Studies on the effectiveness of the mRNA, Ad26.COV2.S (Johnson & Johnson) and AstraZeneca vaccines suggested that their effectiveness was significantly lower against the Omicron infection and symptomatic disease compared with Delta and was found to increase with booster doses, both with the primary vaccine (homologous) or a different (heterologous) vaccine. According to two studies, vaccines were more effective in preventing hospitalisations due to the Omicron infection than they were in preventing symptomatic disease but were, nonetheless, less effective than they were against Delta.
An analysis by researchers from Imperial College London compared the hazard ratio of symptomatic infection with Omicron with that of Delta for different vaccine schedules. It was found that after two and three doses of vaccine, there was a higher risk of infection with Omicron than with Delta. This data translated into an estimated vaccine effectiveness of 0-19 per cent against symptomatic infection from Omicron with two doses, which increased dramatically to 54-77 per cent after a booster dose. This work also underlines the importance of booster doses for especially vulnerable sections of the population, such as elderly (60 years and above) and those with comorbidities. Another U.K. study showed that vaccine effectiveness against disease caused by Omicron requiring hospitalisation was 72 per cent 2 to 24 weeks after the second dose, which dropped to 52 per cent after 25 weeks and more. However, this increased to 88 per cent following a booster dose. The U.K. studies and commentaries by medical experts seem to have had an impact on the Indian government’s policy on booster (or precautionary) doses in the country. In early December 2021, it was categorically said that the decision with regard to booster doses would be taken only after vaccination coverage of the entire population was completed. However, later the policy was changed to allow booster doses for the elderly and other vulnerable sections of the population. Jacob John, the virologist and a former professor at the Christian Medical College (CMC), Vellore, observed: “Had India gone on a massive public education [campaign] on the importance of two doses of vaccine to mitigate the Omicron wave, and also on the value of booster doses to increase protection, we could have had a relatively normal life during January-February.”

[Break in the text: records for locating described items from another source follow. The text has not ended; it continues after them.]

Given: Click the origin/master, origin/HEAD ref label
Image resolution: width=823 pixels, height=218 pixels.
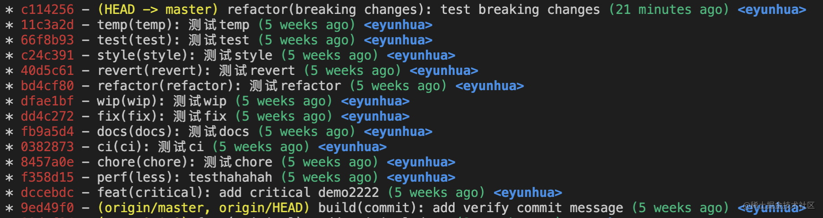Looking at the screenshot, I should (204, 208).
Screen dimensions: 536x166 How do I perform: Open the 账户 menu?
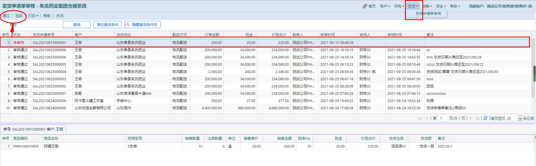pos(385,6)

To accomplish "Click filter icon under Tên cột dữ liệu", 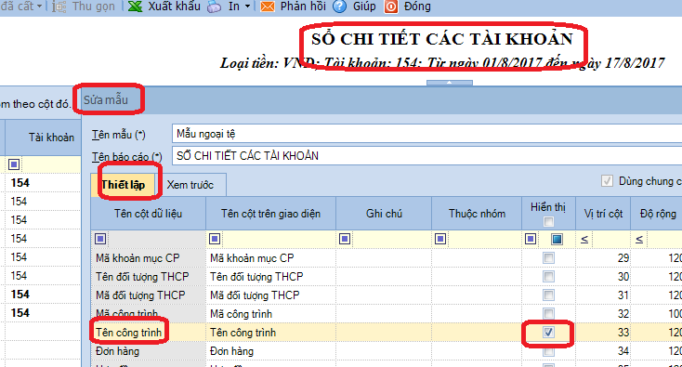I will [x=100, y=239].
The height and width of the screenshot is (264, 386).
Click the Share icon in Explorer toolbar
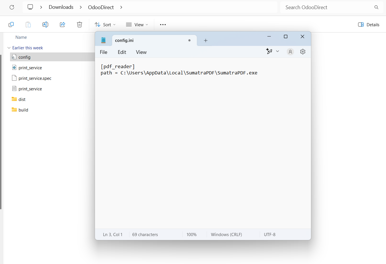point(62,25)
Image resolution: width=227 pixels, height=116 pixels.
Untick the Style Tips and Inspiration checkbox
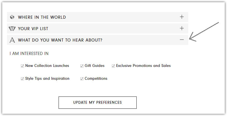pos(22,79)
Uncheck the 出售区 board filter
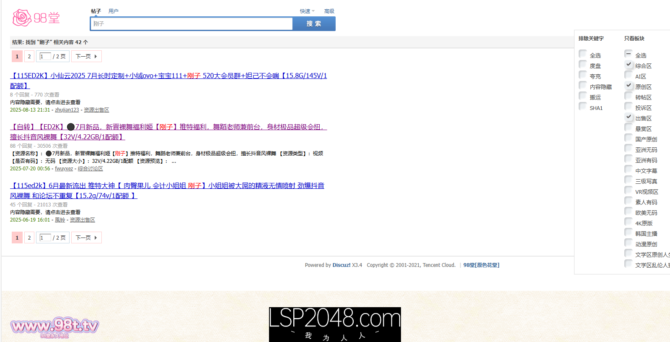 (629, 117)
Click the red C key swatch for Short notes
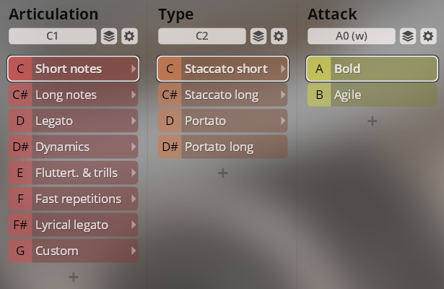Viewport: 444px width, 289px height. tap(20, 69)
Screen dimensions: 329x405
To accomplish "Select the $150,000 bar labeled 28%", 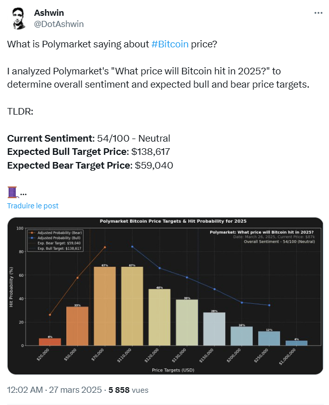I will pyautogui.click(x=214, y=329).
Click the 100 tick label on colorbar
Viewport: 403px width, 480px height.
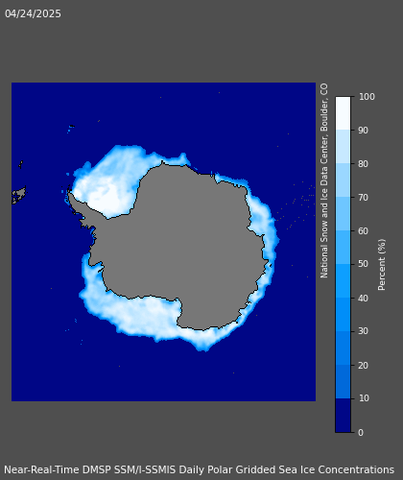[367, 97]
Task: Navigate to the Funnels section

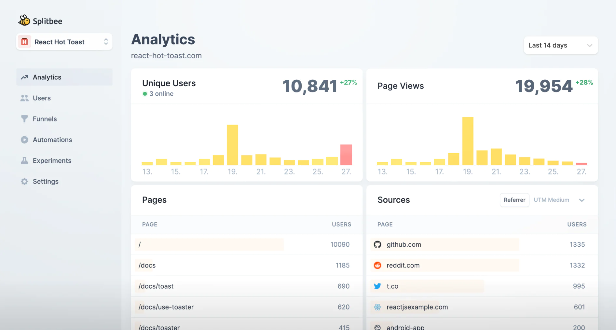Action: coord(44,119)
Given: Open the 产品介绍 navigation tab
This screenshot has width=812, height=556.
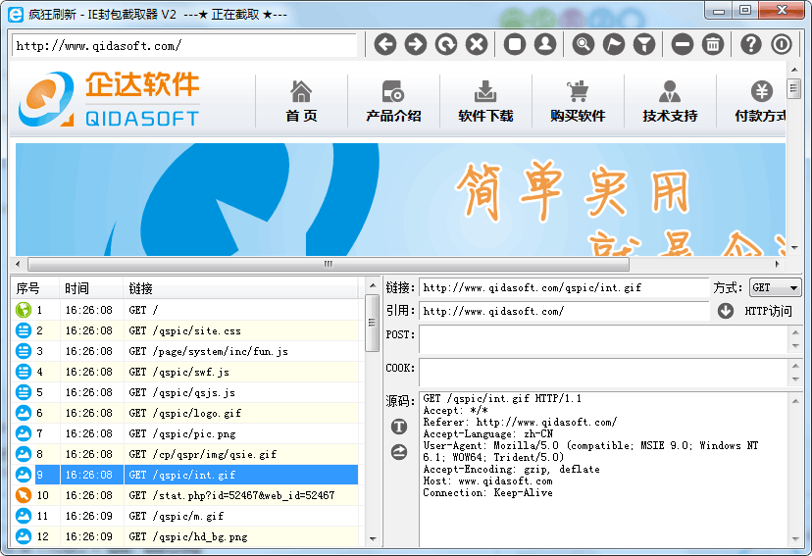Looking at the screenshot, I should [x=393, y=102].
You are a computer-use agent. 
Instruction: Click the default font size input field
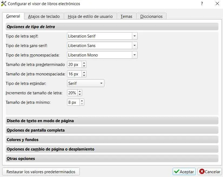(74, 65)
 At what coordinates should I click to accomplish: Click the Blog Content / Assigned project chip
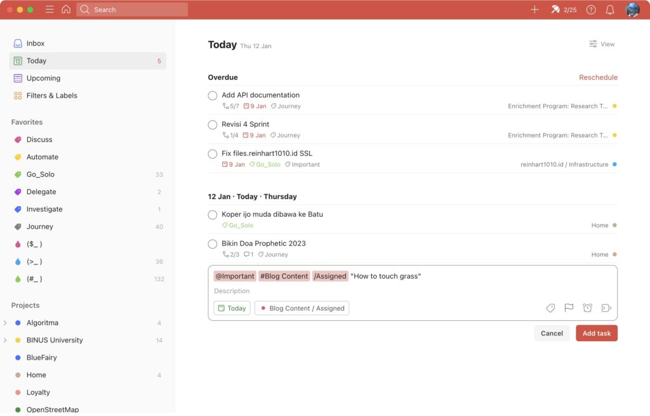[302, 308]
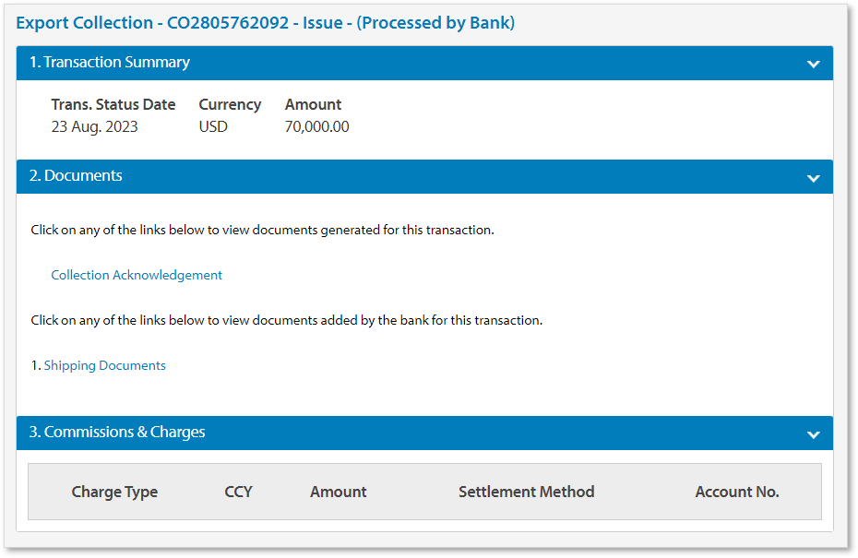The height and width of the screenshot is (558, 858).
Task: Click the Account No. column header
Action: (737, 492)
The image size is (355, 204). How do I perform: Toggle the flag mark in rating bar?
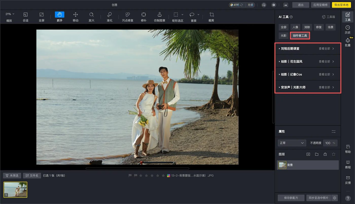(x=130, y=176)
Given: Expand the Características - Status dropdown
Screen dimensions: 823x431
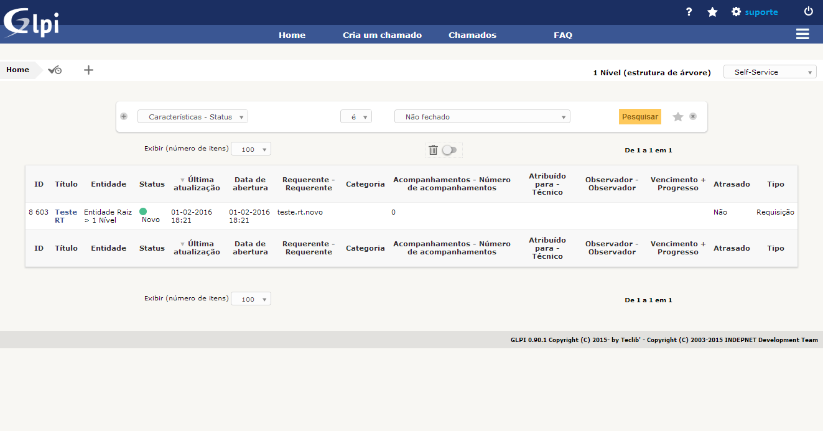Looking at the screenshot, I should pyautogui.click(x=193, y=117).
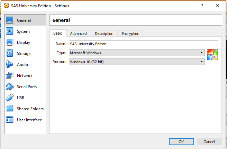Open the Serial Ports connector icon

pyautogui.click(x=10, y=87)
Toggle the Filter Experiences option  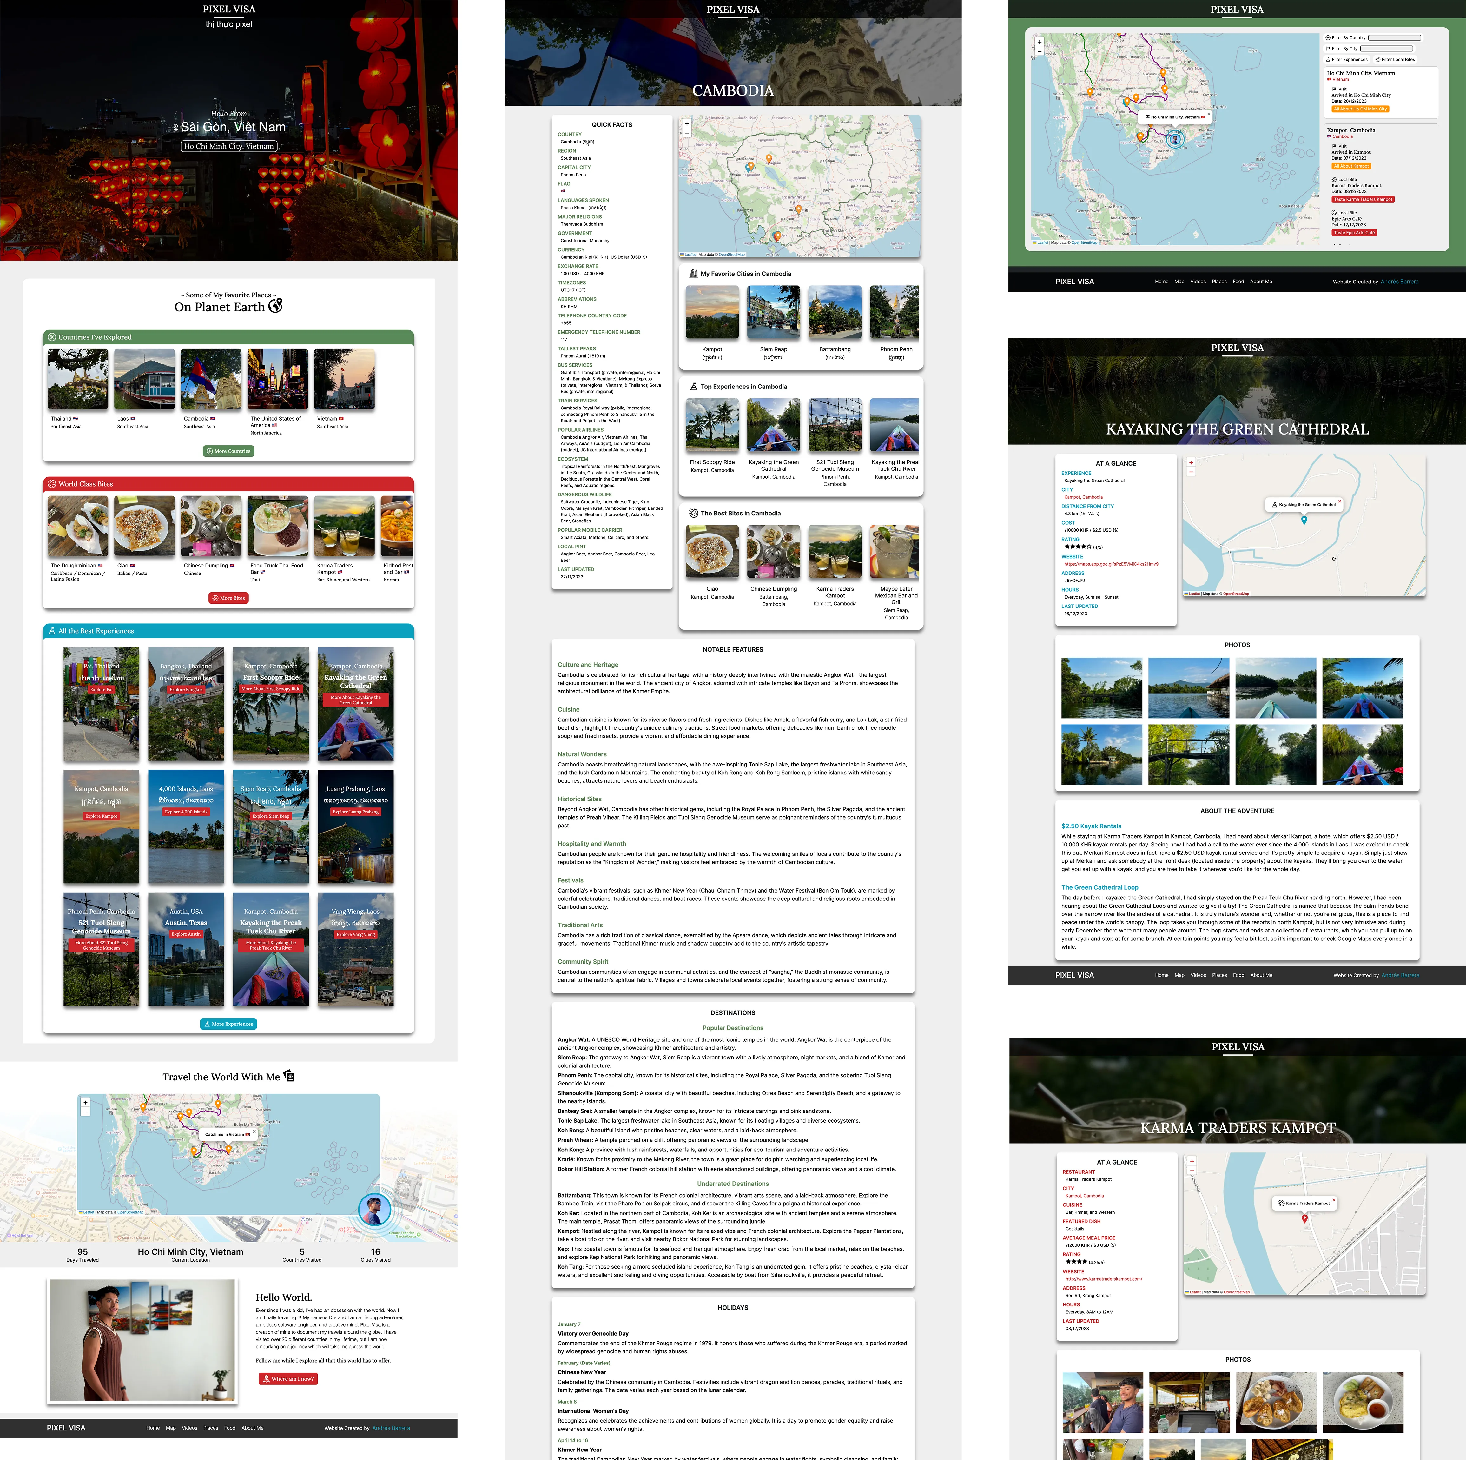[x=1347, y=59]
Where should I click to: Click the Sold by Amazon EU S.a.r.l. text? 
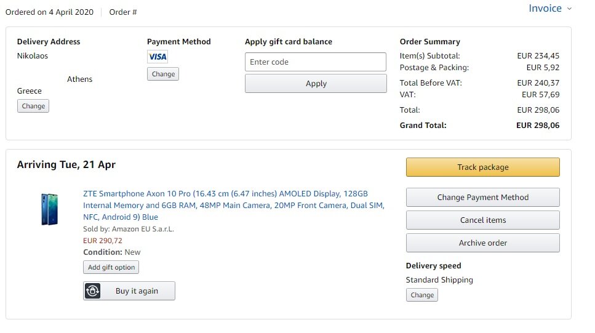coord(129,229)
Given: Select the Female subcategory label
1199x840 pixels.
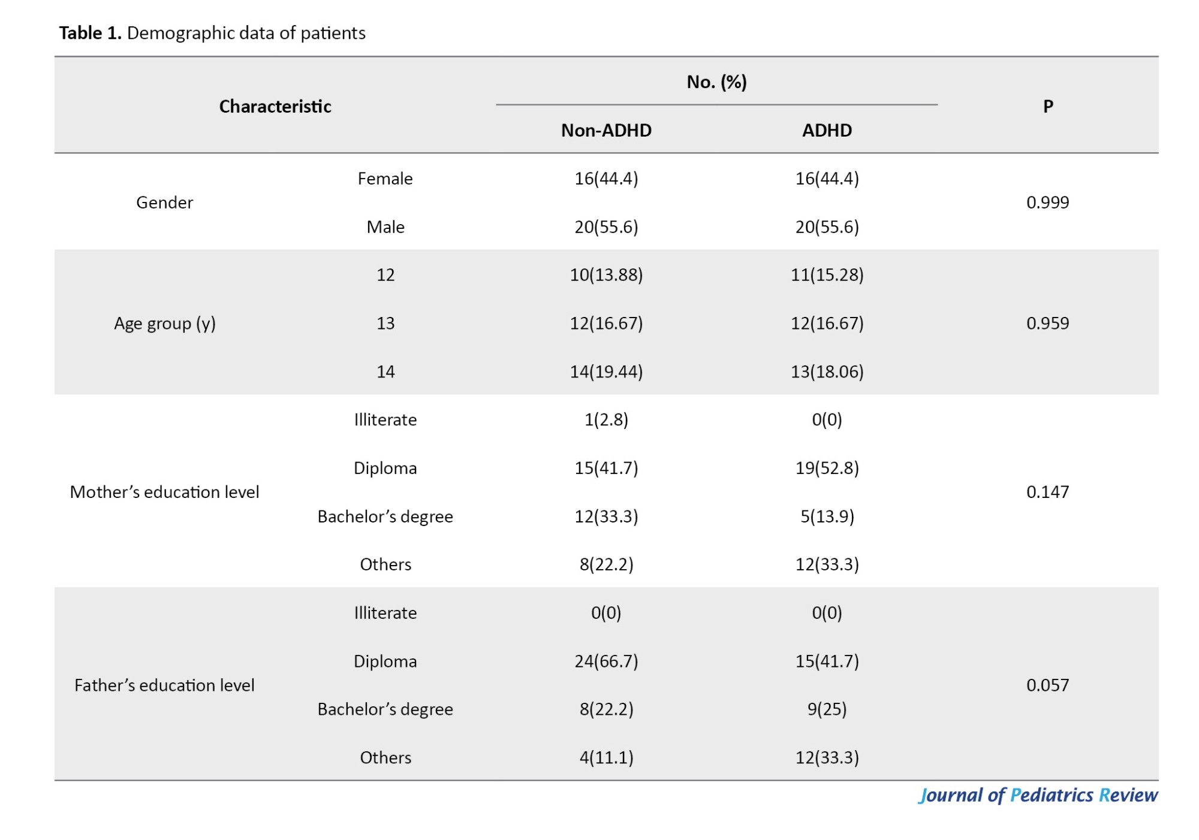Looking at the screenshot, I should point(385,179).
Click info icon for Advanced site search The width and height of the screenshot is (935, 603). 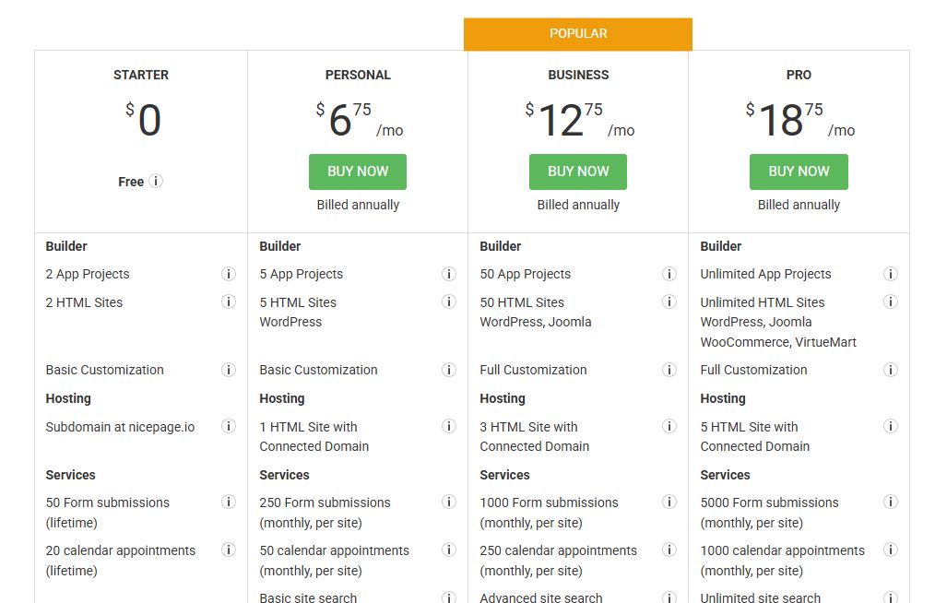tap(669, 597)
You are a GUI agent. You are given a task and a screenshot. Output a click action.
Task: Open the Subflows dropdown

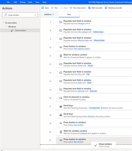coord(49,14)
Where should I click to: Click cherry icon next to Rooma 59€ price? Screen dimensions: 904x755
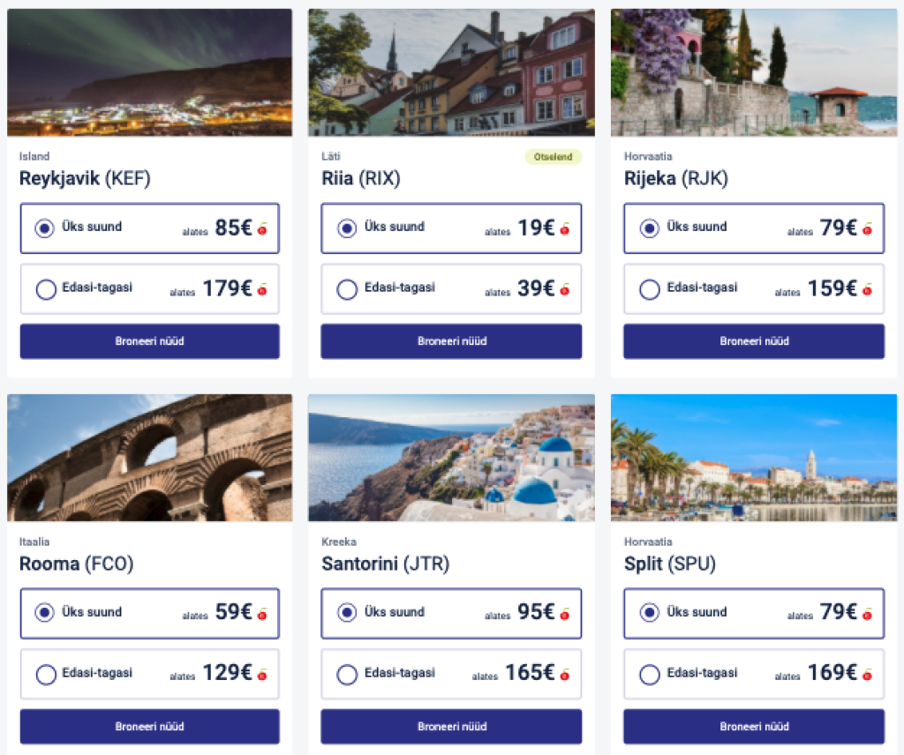pyautogui.click(x=262, y=614)

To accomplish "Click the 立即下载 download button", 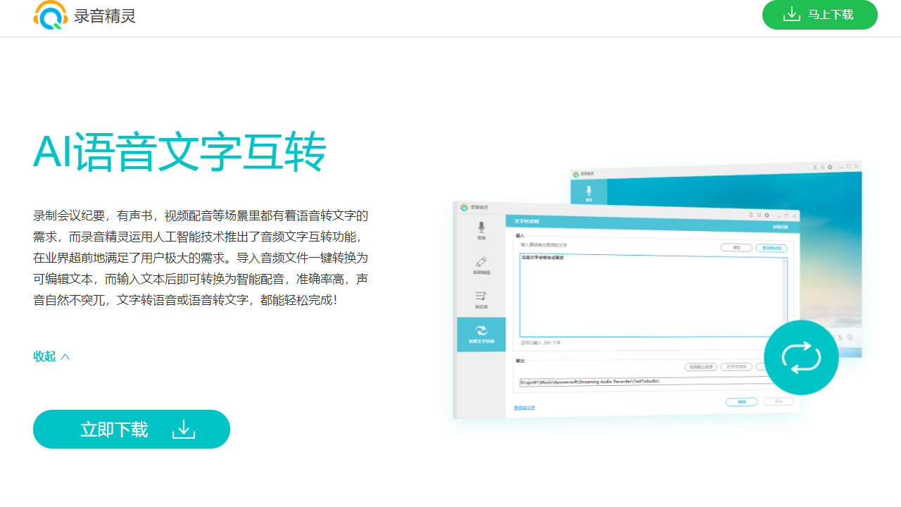I will click(131, 429).
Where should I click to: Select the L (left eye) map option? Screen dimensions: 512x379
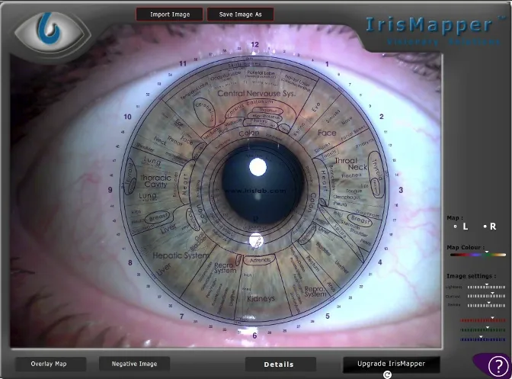pyautogui.click(x=461, y=226)
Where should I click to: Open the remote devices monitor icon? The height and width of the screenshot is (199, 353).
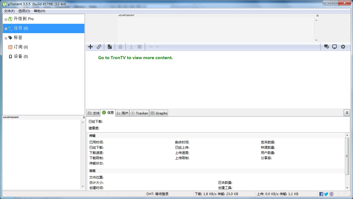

As regards effectiveness of therapeutics and treatments against Omicron, studies indicate that some of the monoclonal antibodies developed against SARS-CoV-2 may have a decreased neutralisation effect against Omicron. However, therapeutics against the disease caused by Omicron, such as Interleukin-6 receptor blockers and corticosteroids, are expected to remain effective in the management of severe and critical disease since they mitigate the host inflammatory response to the virus, the WHO has stated.
Is Omicron’s reduced virulence a sign that the COVID-19 pandemic is moving towards endemicity like flu, and requiring annual vaccine jabs? One cannot say. Ravindra Gupta believes that Omicron was an evolutionary mistake and a more virulent variant is likely to emerge. Jacob John and M.S. Seshadri, a retired professor and head of the Department of Endocrinology, Diabetes and Metabolism at the CMC, speculated in The Hindu that both Delta and Omicron would co-circulate and we might need vaccines against all variants of SARS-CoV-2, including Omicron and any future variants.